Findley v. Hill
Decision Date | 22 May 1902 |
Parties | FINDLEY ET AL. v. HILL ET AL. [1] |
Court | Alabama Supreme Court |
Appeal from circuit court, Tuscaloosa county; S. H. Spratt, Judge.
Ejectment by Murk Findley and others against Dave Hill and others. From a judgment in favor of the defendants, the plaintiffs appeal. Reversed.
H. B Foster and Foster & Oliver, for appellants.
Daniel Collier and H. A. Jones, for appellees.

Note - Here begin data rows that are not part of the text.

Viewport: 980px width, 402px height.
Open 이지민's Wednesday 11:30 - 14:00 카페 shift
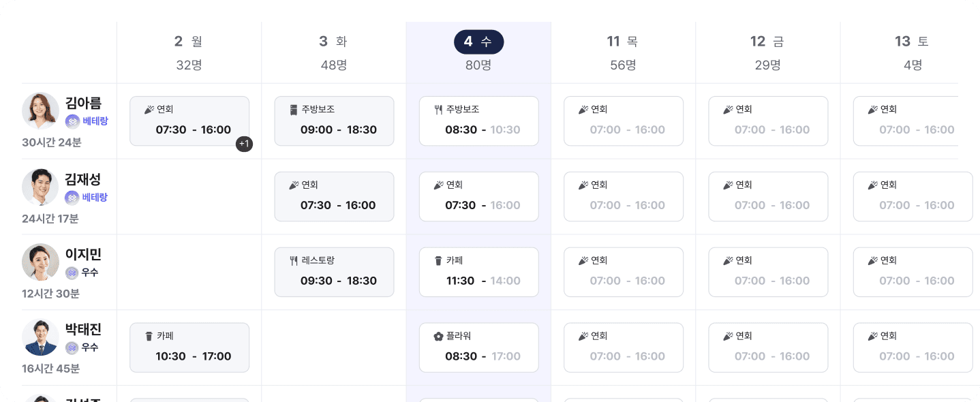click(x=479, y=273)
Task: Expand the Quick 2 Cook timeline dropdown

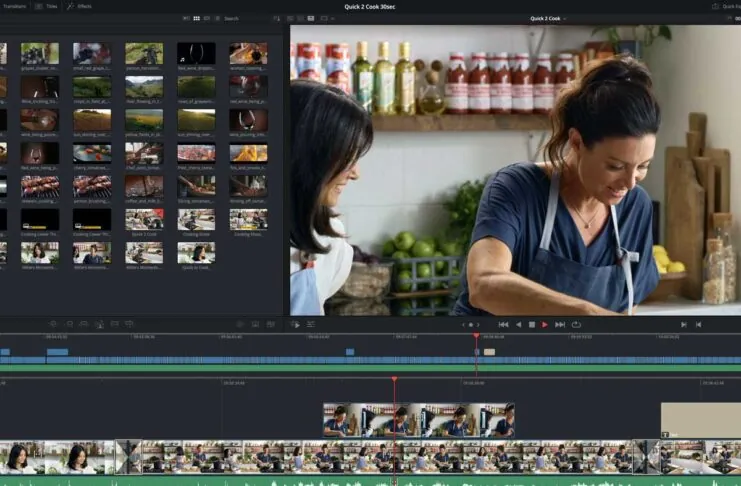Action: point(547,18)
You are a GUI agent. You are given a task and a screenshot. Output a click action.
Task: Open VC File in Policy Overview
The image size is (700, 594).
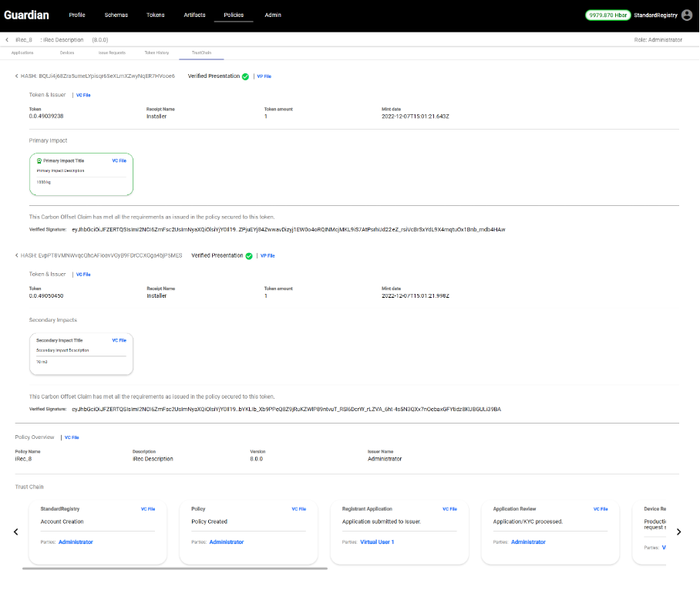72,437
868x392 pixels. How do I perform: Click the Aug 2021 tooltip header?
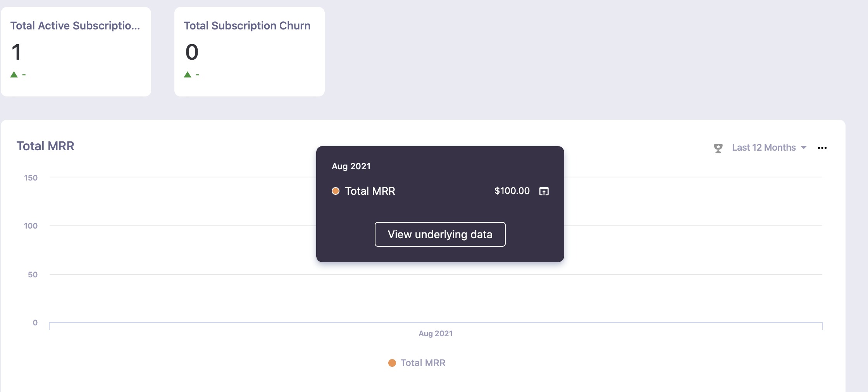pos(351,166)
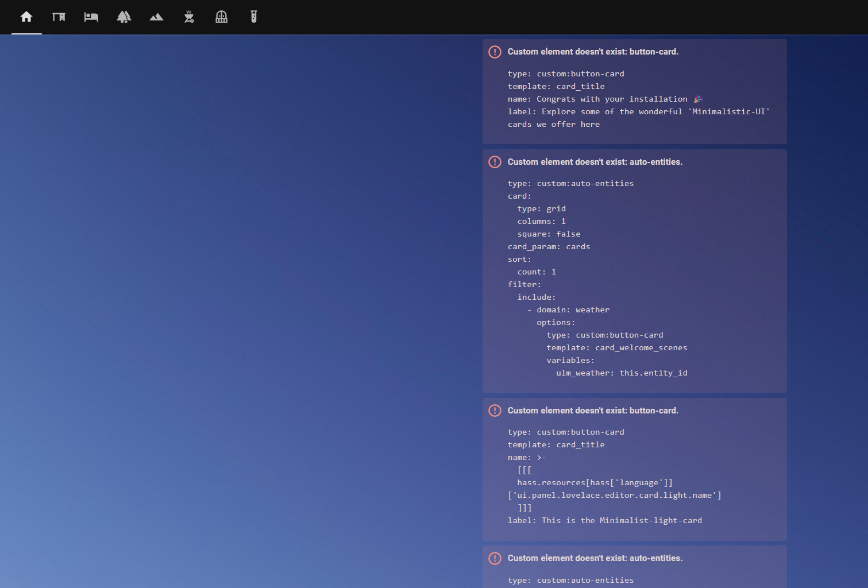Open the barbecue grill view icon
Screen dimensions: 868x588
pyautogui.click(x=189, y=17)
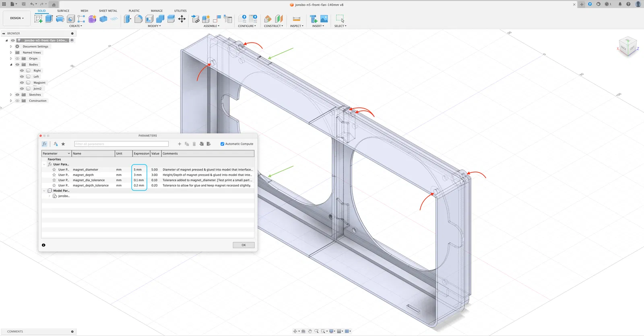The height and width of the screenshot is (336, 644).
Task: Click the Fillet tool in Modify
Action: [138, 19]
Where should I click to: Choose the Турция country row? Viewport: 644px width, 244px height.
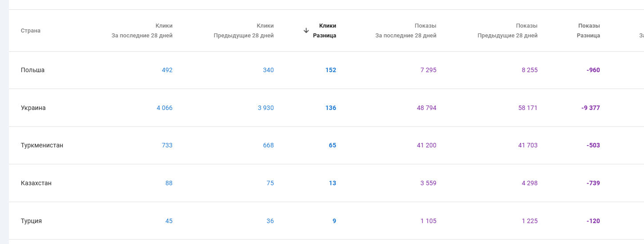click(31, 221)
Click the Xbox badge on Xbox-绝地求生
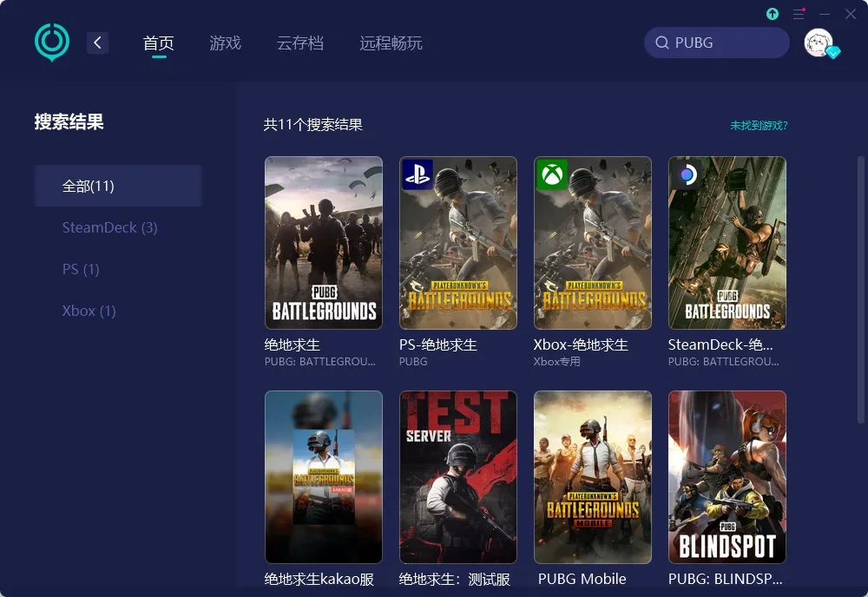The width and height of the screenshot is (868, 597). click(552, 174)
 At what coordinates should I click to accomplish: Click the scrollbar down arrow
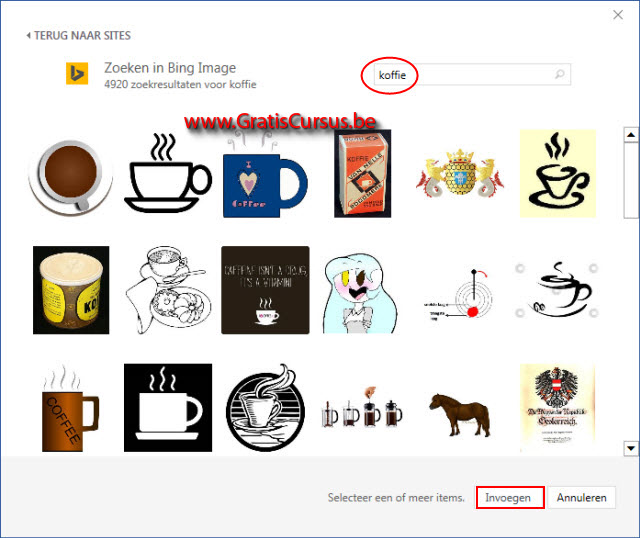point(631,448)
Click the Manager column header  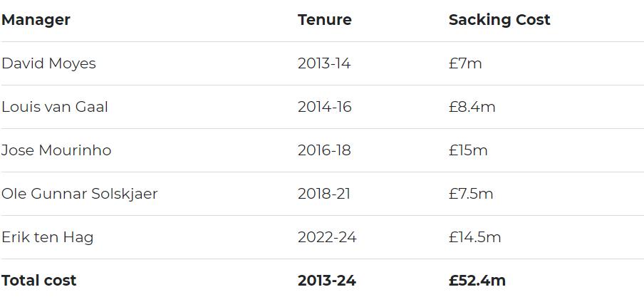(x=36, y=20)
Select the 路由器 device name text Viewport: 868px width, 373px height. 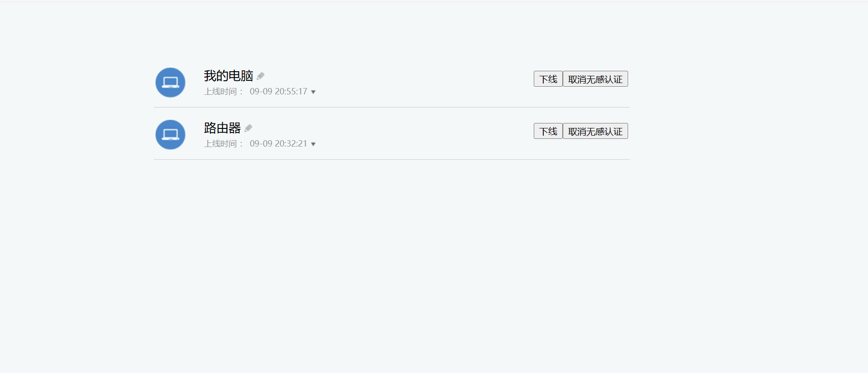pos(222,128)
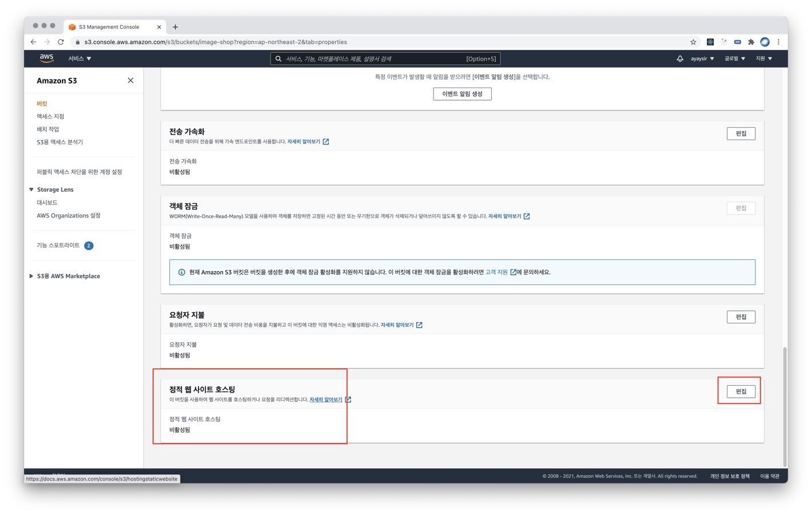Expand S3용 AWS Marketplace section
The image size is (812, 515).
coord(31,276)
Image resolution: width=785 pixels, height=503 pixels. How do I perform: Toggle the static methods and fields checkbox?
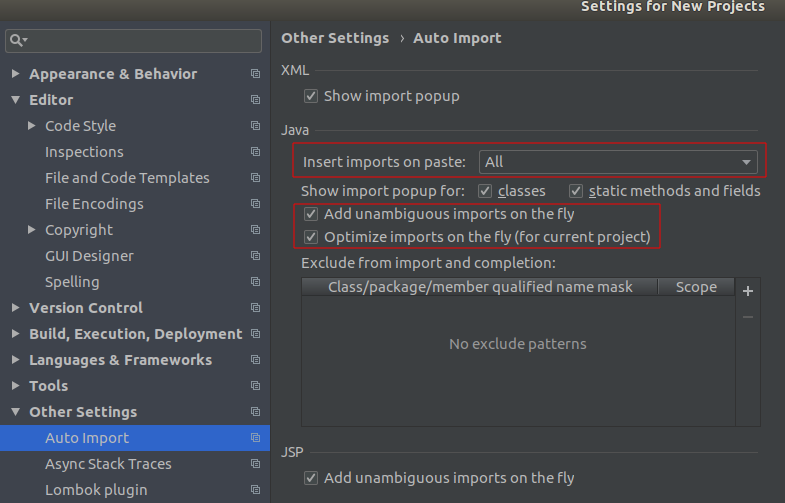pyautogui.click(x=576, y=191)
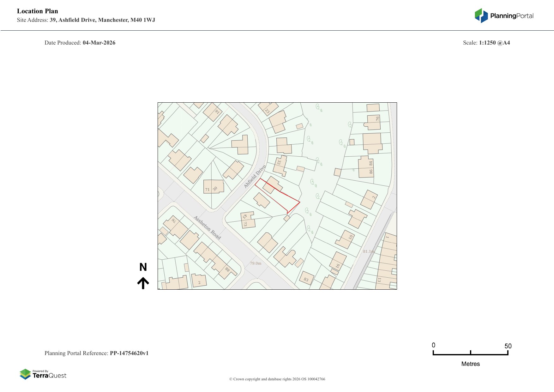
Task: Click the Assheton Road street label
Action: (207, 227)
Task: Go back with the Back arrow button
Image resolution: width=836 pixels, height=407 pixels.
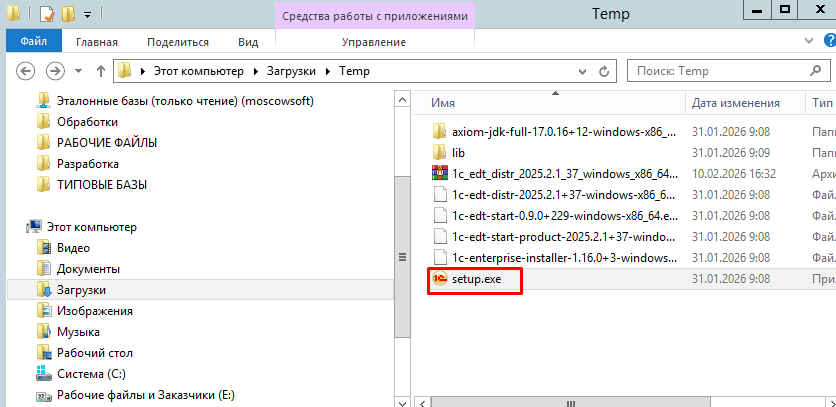Action: (27, 72)

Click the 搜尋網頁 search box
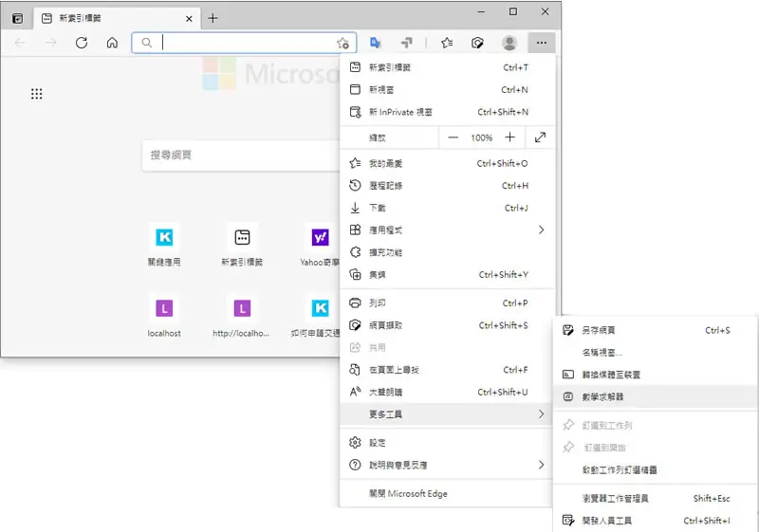(x=241, y=156)
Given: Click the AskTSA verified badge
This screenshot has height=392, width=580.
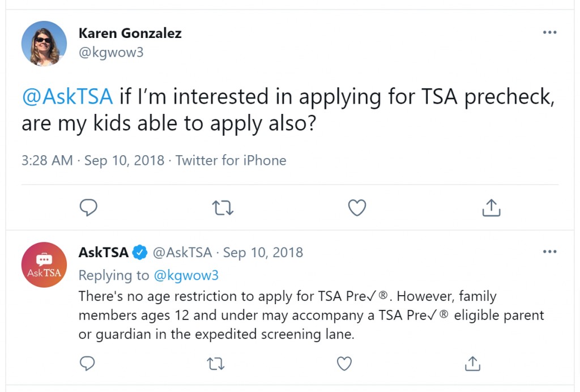Looking at the screenshot, I should (x=140, y=252).
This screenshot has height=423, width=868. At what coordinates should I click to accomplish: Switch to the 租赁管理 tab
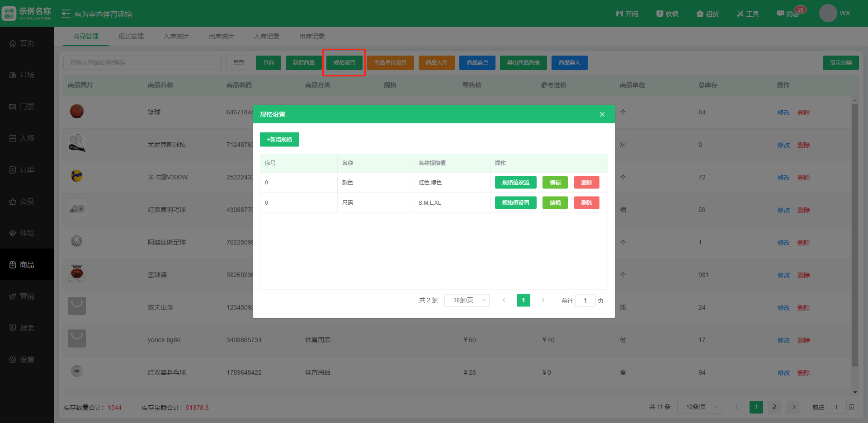(131, 36)
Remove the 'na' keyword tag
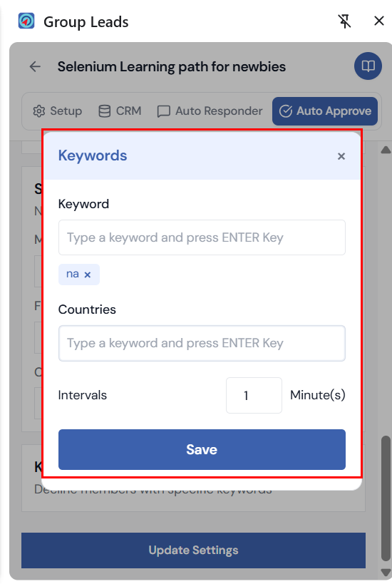This screenshot has height=584, width=392. coord(88,275)
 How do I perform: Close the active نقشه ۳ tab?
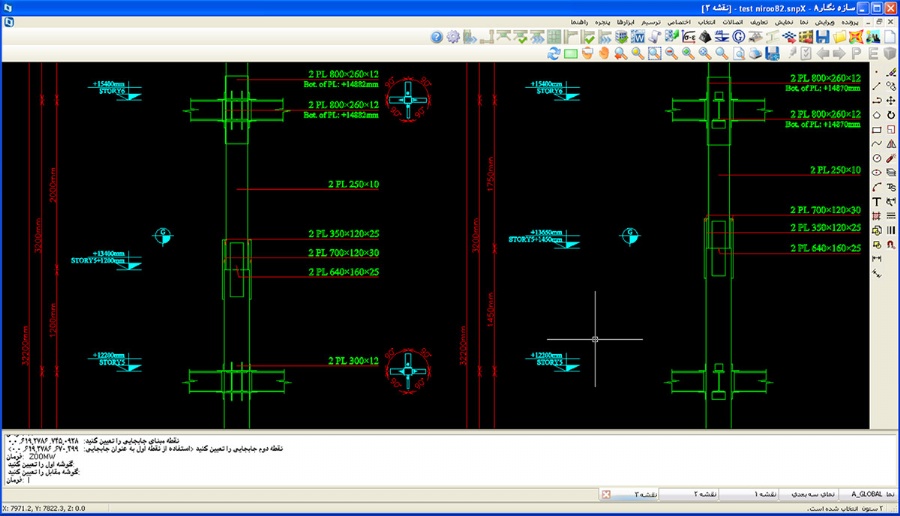tap(605, 494)
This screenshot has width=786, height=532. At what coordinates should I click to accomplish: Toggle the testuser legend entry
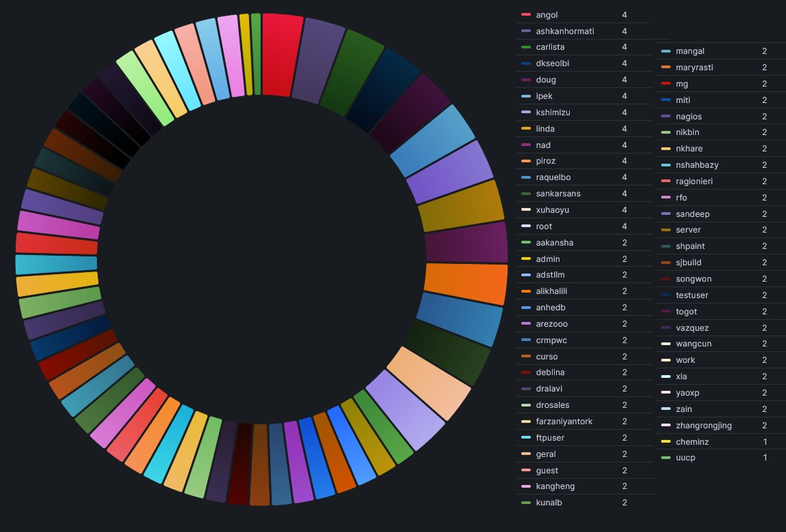[x=693, y=295]
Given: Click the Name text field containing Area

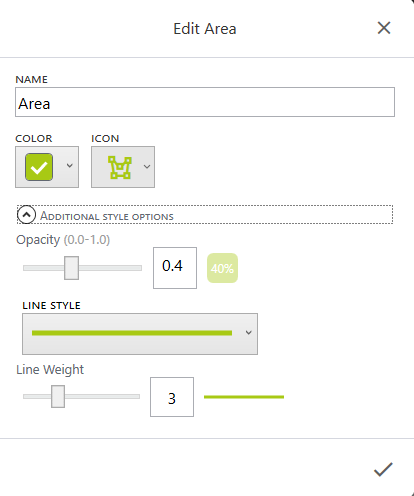Looking at the screenshot, I should pos(205,102).
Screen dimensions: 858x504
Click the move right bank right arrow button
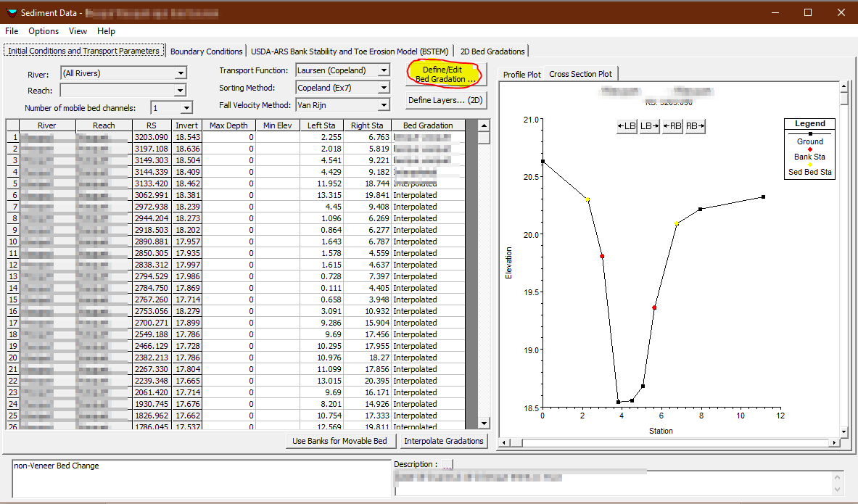(695, 126)
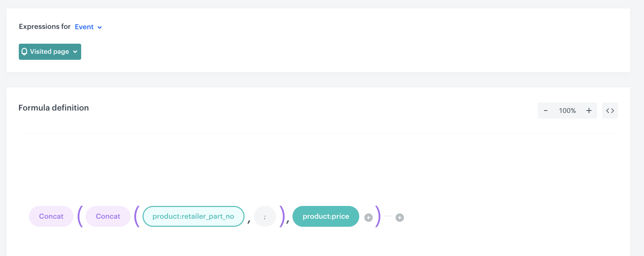
Task: Expand the chevron next to Event
Action: pos(100,28)
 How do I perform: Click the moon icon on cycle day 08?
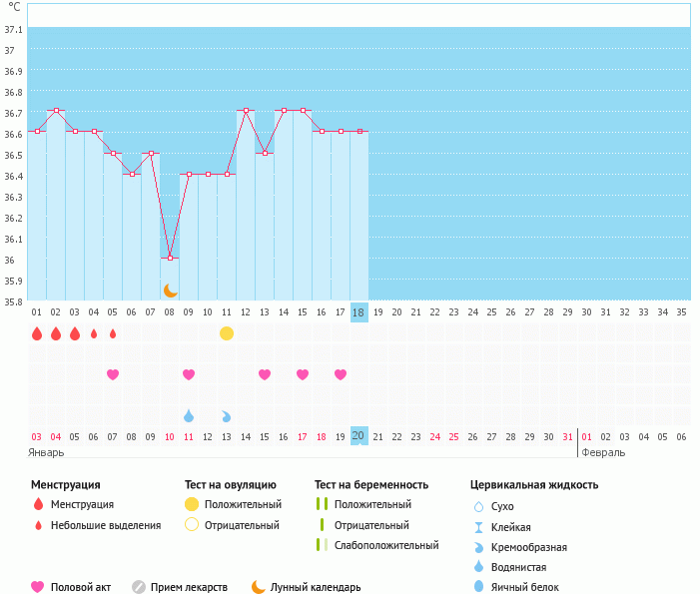(x=170, y=290)
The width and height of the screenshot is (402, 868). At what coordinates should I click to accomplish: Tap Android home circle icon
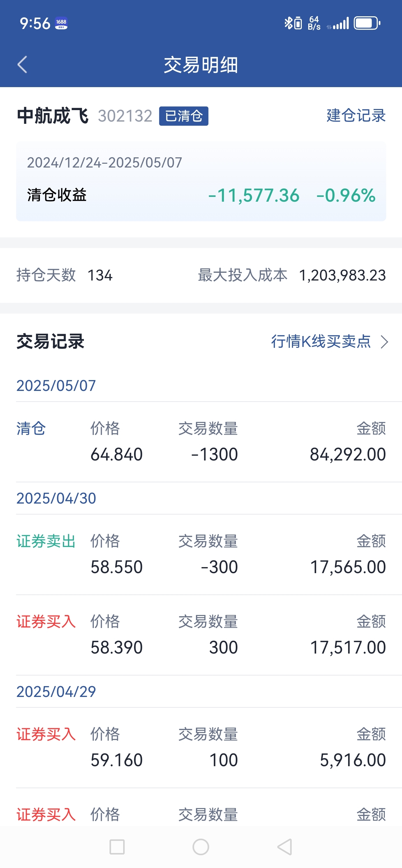(x=201, y=847)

This is an action of ejectment to recover a certain tract of land described in the complaint, brought by the children of Murchison Findley, who died on the 16th day of March, 1900. The defendants claim title under warranty deeds executed by Murchison in 1836, under which they, and those through whom they hold, have been continuously in possession of the lands claiming them adversely. It appears that one Kenneth Findley being the owner of these lands, in 1826 conveyed them to his son John in trust for the use of his infant son Murchison then some 14 years old, for life, and at his death John Findley, the trustee, lived near the lands until his death in 1894. Kenneth Findley, the grantor and father of John and Murchison, had other children living at the date of the deed to John. The oldest child of Murchison was 48 years of age at the commencement of the suit. On the foregoing state of facts, the trial court, at the request of the defendants in writing, gave the general affirmative charge in their favor.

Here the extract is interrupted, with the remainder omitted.